**DATA PROVIDED**
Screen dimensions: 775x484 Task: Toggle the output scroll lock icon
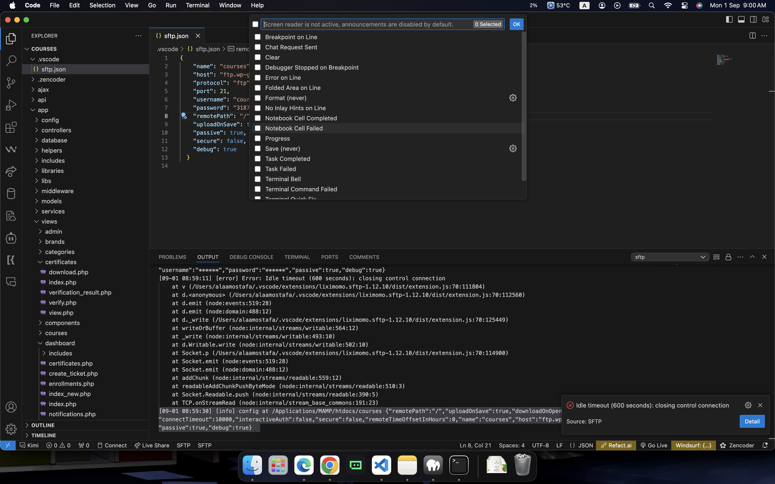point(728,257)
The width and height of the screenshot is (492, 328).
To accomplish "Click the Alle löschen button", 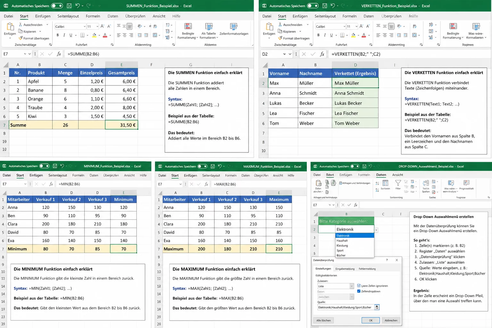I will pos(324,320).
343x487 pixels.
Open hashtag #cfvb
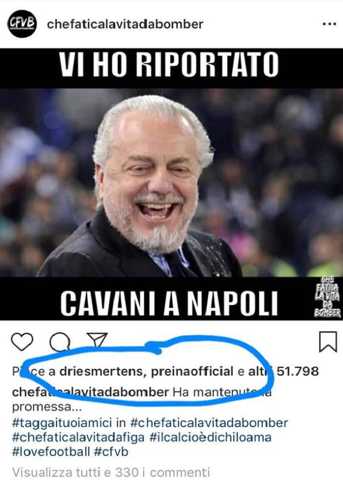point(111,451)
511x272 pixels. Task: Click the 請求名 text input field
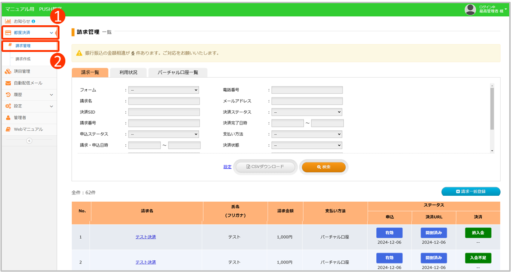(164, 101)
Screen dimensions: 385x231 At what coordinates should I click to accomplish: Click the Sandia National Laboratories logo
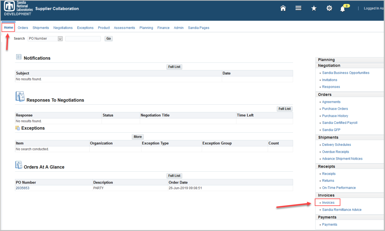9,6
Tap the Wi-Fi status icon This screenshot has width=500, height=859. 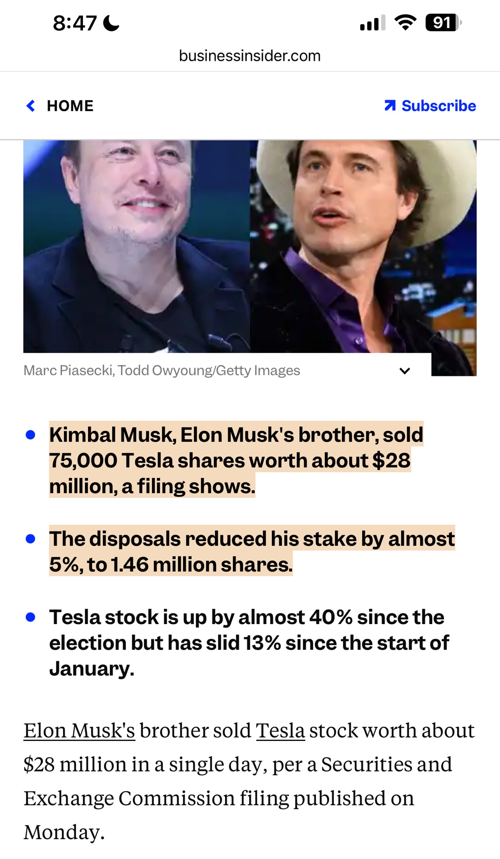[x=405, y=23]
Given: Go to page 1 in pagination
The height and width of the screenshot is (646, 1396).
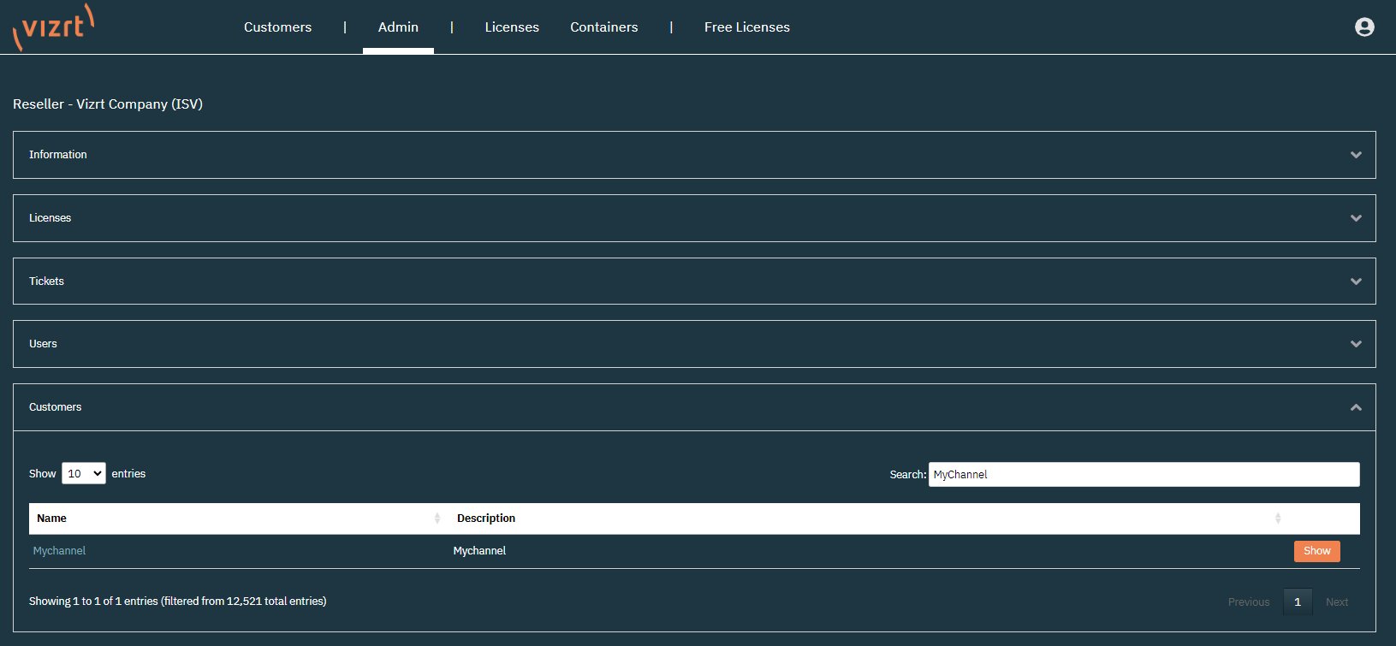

**WORK TO COMPLETE**
Which lines of the records contain the word "dimensions"? List each of them in full.

**COMPLETED TASK**
Screen dimensions: 775x484 Task: Toggle the output scroll lock icon
Screen dimensions: 385x231 At what coordinates should I click to accomplish: Click the Sandia National Laboratories logo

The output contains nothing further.